Advanced topics

Specifying relative time as run-time variable

You can use GNU date command.

Example:

tasks:
- name: show dates
  description: 
  - command: echo
    args: "yesterday / today: {{ yesterday }} / {{ tooday }}"

For local runs, run handoff with date command passing via –vars (-v) option:

handoff run local -p project_dir -v yesterday=$(date -Iseconds -d "00:00 yesterday") today=$(date -Iseconds -d "00:00 today")

You can delay the evaluation of date command in container run and cloud run commands by passing __VARS environment variable via -e option:

handoff container run -p project_dir -e __VARS='today=$(date -I) tomorrow=$(date -I -d "1 day")'
handoff cloud run -p project_dir -e __VARS='today=$(date -I) tomorrow=$(date -I -d "1 day")'

Make sure to use single quotes when defining __VARS variable so it won’t be evaluated when container/cloud run command runs. You want the command string to be passed ‘as is’ and then evaluated when the container executes the handoff run command.

__VARS is a sepecial environment variable inside the container as defined in Dockerfile, the container evaluates __VARS and pass to handoff via -v option:

handoff run -w workspace_dir -v $(eval echo $__VARS)

In this way, the date command defined in __VARS is finally evaluated inside the container.

For convenience, you can define the environment variable in schedule:

schedules:
- cron: '0 1 * * ? *'
  envs:
  - key: '__VARS'
    value: 'yesterday=$(date -Iseconds -d "00:00 yesterday") today=$(date -Iseconds -d "00:00 today")'
  target_id: '1'

Note:

  • handoff run local may not be able to handle this correctly if your local machine does not implement GNU date (e.g. OSX). By default, handoff container run and handoff cloud run should be able to handle correctly as the Docker image is based on Ubuntu.

Installing a Python package from a Github repository

You can put https://github.com/<account>/<repository>/archive/<commit-hash>.tar.gz#egg=<command-name> format like this project of executing a pair of singer.io processes, tap-rest-api and target_gcs:

commands:
  - command: tap-rest-api
    args: "file/rest_api_spec.json --config files/tap_config.json --schema_dir file/schema --catalog file/catalog/default.json --state artifacts/state --start_datetime '{start_at}' --end_datetime '{end_at}'"
    venv: proc_01
    installs:
      - "pip install tap-rest-api"
  - command: target_gcs
    args: "--config files/target_config.json"
    venv: proc_02
    installs:
      - "pip install install --no-cache-dir https://github.com/anelendata/target_gcs/archive/17e70bced723fe202425a61199e6e1180b6fada7.tar.gz#egg=target_gcs"
envs:
  - key: "GOOGLE_APPLICATION_CREDENTIALS"
    value: "files/google_client_secret.json"

Custom Dockerfile

One may need to deploy a Docker image with special root installations (e.g. JDBC driver). This is beyond the capability of workspace install command.

container:
  docker_file: ./my_Dockerfile
  files_dir: ./my_files

In the above example, handoff will use ./my_Dockerfile instead of the default Dockerfile. It also copies ./my_files directory to the temporary directory where handoff start a docker command.

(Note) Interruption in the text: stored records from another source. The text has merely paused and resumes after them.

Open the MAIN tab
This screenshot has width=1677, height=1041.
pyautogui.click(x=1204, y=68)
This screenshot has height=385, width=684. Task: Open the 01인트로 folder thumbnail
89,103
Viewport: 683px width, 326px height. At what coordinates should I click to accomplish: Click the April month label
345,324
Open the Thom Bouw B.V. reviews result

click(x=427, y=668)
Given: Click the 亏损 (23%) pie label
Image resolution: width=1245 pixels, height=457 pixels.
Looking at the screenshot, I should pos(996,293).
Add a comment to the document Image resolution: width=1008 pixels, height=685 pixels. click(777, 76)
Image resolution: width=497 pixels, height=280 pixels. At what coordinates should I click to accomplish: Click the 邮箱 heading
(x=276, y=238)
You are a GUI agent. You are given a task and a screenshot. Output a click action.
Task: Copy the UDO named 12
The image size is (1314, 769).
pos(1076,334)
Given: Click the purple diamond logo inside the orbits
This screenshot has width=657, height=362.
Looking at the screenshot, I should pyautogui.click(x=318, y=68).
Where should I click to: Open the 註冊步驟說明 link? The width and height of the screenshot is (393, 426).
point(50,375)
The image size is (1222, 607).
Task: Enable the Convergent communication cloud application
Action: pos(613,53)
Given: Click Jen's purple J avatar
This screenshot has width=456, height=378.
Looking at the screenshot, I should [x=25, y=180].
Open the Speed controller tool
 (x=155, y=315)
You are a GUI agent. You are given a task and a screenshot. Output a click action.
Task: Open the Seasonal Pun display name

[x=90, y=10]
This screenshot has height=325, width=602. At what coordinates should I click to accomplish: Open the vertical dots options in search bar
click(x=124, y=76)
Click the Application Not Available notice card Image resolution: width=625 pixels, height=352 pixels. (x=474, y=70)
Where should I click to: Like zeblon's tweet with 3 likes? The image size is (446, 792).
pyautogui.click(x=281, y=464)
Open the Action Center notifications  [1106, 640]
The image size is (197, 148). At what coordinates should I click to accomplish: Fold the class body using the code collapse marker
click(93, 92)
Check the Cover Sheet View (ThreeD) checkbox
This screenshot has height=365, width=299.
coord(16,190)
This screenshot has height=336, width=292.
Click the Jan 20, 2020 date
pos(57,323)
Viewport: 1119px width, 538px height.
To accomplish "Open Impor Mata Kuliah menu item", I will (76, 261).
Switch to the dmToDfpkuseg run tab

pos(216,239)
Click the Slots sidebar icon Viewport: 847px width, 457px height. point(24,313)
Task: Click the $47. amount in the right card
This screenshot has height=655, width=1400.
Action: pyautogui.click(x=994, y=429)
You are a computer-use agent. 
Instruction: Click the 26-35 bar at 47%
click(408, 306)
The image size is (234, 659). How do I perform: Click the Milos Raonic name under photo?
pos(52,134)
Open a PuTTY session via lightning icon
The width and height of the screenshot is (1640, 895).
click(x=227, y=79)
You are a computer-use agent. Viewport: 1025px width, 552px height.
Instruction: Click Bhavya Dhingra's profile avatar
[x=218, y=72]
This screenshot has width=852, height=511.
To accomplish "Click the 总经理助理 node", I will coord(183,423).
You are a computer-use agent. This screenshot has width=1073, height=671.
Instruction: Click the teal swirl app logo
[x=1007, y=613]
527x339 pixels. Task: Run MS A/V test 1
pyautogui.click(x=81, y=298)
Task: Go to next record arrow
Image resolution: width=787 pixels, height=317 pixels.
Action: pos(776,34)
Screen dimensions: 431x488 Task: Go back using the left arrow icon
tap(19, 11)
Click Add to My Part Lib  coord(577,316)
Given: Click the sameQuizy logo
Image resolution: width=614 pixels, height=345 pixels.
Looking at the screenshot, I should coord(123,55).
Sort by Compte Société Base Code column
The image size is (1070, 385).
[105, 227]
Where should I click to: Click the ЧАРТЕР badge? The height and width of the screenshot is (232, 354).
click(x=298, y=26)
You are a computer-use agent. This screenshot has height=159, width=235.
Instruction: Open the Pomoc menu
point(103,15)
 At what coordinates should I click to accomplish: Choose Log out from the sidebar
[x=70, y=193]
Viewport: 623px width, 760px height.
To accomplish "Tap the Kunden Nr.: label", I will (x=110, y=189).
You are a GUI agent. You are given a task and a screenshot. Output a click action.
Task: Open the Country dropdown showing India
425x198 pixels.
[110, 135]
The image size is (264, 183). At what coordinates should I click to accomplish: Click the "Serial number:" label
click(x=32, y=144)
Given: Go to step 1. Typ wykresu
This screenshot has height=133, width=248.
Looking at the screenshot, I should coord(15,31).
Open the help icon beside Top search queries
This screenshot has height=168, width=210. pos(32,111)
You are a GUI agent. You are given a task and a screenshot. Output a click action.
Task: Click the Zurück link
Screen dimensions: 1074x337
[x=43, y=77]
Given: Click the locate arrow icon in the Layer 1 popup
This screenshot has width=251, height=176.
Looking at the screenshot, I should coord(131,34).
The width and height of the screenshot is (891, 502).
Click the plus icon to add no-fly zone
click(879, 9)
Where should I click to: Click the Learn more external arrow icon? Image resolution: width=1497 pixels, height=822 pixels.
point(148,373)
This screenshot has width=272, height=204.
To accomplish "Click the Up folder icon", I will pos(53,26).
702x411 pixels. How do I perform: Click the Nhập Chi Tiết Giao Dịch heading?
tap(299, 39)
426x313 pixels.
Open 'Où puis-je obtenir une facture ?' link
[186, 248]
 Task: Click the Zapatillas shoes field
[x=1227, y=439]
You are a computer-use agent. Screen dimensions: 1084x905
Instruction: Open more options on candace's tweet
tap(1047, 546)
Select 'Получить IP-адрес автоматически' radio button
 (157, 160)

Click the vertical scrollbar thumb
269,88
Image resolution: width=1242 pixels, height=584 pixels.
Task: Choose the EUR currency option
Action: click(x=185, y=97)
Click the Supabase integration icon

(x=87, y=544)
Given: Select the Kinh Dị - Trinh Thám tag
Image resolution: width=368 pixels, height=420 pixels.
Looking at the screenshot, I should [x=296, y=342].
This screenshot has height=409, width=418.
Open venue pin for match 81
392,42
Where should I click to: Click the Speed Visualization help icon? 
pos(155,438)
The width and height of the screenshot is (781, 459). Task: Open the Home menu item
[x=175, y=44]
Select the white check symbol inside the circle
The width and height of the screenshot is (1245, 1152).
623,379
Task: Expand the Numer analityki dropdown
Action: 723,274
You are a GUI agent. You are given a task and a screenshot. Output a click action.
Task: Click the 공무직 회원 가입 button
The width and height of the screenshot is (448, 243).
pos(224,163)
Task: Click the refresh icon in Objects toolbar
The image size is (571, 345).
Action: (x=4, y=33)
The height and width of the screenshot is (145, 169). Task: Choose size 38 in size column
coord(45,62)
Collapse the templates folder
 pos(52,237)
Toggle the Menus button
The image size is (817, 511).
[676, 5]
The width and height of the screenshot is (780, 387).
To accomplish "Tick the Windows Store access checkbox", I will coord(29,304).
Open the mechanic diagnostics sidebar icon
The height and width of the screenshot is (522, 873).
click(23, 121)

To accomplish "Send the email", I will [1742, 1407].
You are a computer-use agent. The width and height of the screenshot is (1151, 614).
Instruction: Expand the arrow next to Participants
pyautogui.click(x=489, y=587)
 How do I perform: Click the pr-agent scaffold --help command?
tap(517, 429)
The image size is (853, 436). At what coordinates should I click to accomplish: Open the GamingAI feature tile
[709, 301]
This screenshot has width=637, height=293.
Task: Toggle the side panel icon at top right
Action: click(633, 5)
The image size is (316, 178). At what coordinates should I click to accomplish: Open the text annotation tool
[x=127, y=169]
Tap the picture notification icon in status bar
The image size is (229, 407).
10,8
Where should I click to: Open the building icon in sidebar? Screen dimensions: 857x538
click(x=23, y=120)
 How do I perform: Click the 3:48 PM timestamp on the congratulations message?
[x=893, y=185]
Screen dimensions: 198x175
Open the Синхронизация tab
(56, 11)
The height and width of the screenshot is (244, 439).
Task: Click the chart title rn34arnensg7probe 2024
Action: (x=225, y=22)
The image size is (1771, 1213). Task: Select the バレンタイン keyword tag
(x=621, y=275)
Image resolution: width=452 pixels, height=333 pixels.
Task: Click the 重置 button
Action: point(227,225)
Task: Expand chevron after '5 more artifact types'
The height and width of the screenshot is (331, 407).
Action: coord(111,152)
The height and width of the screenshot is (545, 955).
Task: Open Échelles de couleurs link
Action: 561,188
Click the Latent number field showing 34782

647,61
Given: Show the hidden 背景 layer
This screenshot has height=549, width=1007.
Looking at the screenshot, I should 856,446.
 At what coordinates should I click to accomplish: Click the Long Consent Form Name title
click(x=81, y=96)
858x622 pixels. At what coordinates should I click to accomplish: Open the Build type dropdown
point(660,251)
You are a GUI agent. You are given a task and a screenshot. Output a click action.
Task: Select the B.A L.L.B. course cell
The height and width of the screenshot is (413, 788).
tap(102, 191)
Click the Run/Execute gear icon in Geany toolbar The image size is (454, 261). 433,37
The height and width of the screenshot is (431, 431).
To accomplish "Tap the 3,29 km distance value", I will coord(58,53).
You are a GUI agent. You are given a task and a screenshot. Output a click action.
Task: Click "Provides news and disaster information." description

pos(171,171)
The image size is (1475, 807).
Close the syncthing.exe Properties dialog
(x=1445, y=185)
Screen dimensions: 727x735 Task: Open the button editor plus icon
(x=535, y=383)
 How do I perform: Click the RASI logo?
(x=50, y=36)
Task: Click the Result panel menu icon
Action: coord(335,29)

To get started, it is recommended to copy the default Dockerfile and modify it.

Then in your version of Dockerfile, you should be able to add install extra software or copy the files like:

RUN apt-get update -yqq && apt-get install -yqq jq
COPY ./my_files/hello.txt /app/

Monitorig the process with Grafana

When deployed to the cloud service, handoff creates logging resources. The logs are easily parsed and visualized with the dashboarding tools like Grafana.

Here are some resources to get started.

Grafana for AWS CloudWatch logs

handoff’s default cloud provider is AWS. In this case, CloudWatch logs can be visualized with Grafana.

Tips:

  • When setting AWS CloudWatch data source on Grafana dashboard, make sure there is a .aws/credentials file accessible by the user running Grafana. When running on Ubuntu and authenticating AWS with a crendential file, you may need to keep a copy at /usr/share/grafana/.aws/credentials.
  • handoff creates a log group per task with the following naming convention: <resource-name>-<task-name>
  • When adding a query on Grafana Panel, set Query Mode to “CloudWatch Logs” and enter an Insigh query. For example, here is a query to extract Singer’s metrics:
fields @timestamp, @message
| filter @message like /METRIC/
| parse "* *: {\"type\": \"*\", \"metric\": \"*\", \"value\": *, *}" as log_level, log_type, singer_type, singer_metric, singer_value, rest
| filter singer_type = "counter"
| stats max(singer_value) as rows_loaded by bin(4h)
  • You can also count the errors and send an alert. Our suggestion for a beginner is to create a free PagerDuty account and create a new service from https://<your-domain>.pagerduty.com/service-directory. Select AWS CloudWatch as Integration Type and obtain the integration key to use it on Grafana alert setup.
  • Here is an example query for filtering errors from the logs and count:
fields @timestamp, @log, @message
| filter @message like /(CRITICAL|Error|error)/
| count() as errors by bin(1h)